Repeat the following items verbatim, keeping every line intact.

◆ Word and item position data ◆
________________________
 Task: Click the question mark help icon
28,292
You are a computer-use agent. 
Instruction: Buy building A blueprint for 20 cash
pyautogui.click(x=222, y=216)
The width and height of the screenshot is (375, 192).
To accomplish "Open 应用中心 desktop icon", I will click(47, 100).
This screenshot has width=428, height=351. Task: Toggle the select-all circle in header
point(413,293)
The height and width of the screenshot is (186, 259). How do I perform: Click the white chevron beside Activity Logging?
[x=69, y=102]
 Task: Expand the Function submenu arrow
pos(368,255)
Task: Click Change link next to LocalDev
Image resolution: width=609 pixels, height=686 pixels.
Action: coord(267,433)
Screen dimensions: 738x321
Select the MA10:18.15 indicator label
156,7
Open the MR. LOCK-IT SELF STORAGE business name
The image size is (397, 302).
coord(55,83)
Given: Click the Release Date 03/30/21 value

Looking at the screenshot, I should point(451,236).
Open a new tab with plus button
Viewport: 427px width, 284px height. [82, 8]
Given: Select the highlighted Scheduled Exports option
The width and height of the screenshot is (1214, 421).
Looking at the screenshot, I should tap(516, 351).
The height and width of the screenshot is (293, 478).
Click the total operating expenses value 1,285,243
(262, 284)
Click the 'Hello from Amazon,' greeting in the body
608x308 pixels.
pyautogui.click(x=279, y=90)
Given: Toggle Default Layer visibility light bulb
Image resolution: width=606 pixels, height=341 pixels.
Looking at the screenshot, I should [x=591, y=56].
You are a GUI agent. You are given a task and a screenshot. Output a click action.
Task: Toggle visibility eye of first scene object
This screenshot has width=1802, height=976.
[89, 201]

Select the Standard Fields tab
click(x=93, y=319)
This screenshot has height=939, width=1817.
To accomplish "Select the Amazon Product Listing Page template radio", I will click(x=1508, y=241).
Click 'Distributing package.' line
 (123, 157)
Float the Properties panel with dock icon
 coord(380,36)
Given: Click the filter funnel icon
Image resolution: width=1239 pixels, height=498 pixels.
________________________
◆ SOLUTION BELOW ◆
 Task: Click the question mark help icon
28,292
You are a computer-use agent. 
Instruction: Buy building A blueprint for 20 cash
pyautogui.click(x=222, y=216)
The width and height of the screenshot is (375, 192).
To accomplish "Open 应用中心 desktop icon", I will click(47, 100).
This screenshot has width=428, height=351. Task: Toggle the select-all circle in header
point(413,293)
The height and width of the screenshot is (186, 259). How do I perform: Click the white chevron beside Activity Logging?
[x=69, y=102]
 Task: Expand the Function submenu arrow
pos(368,255)
Task: Click Change link next to LocalDev
Image resolution: width=609 pixels, height=686 pixels.
Action: coord(267,433)
Screen dimensions: 738x321
Select the MA10:18.15 indicator label
156,7
Open the MR. LOCK-IT SELF STORAGE business name
The image size is (397, 302).
coord(55,83)
Given: Click the Release Date 03/30/21 value

Looking at the screenshot, I should point(451,236).
Open a new tab with plus button
Viewport: 427px width, 284px height. [82, 8]
Given: Select the highlighted Scheduled Exports option
The width and height of the screenshot is (1214, 421).
Looking at the screenshot, I should tap(516, 351).
The height and width of the screenshot is (293, 478).
Click the total operating expenses value 1,285,243
(262, 284)
Click the 'Hello from Amazon,' greeting in the body
608x308 pixels.
pyautogui.click(x=279, y=90)
Given: Toggle Default Layer visibility light bulb
Image resolution: width=606 pixels, height=341 pixels.
Looking at the screenshot, I should [x=591, y=56].
You are a GUI agent. You are given a task and a screenshot. Output a click action.
Task: Toggle visibility eye of first scene object
This screenshot has width=1802, height=976.
[89, 201]

Select the Standard Fields tab
click(x=93, y=319)
This screenshot has height=939, width=1817.
To accomplish "Select the Amazon Product Listing Page template radio", I will click(x=1508, y=241).
Click 'Distributing package.' line
 (123, 157)
Float the Properties panel with dock icon
 coord(380,36)
Given: Click the filter funnel icon
Image resolution: width=1239 pixels, height=498 pixels.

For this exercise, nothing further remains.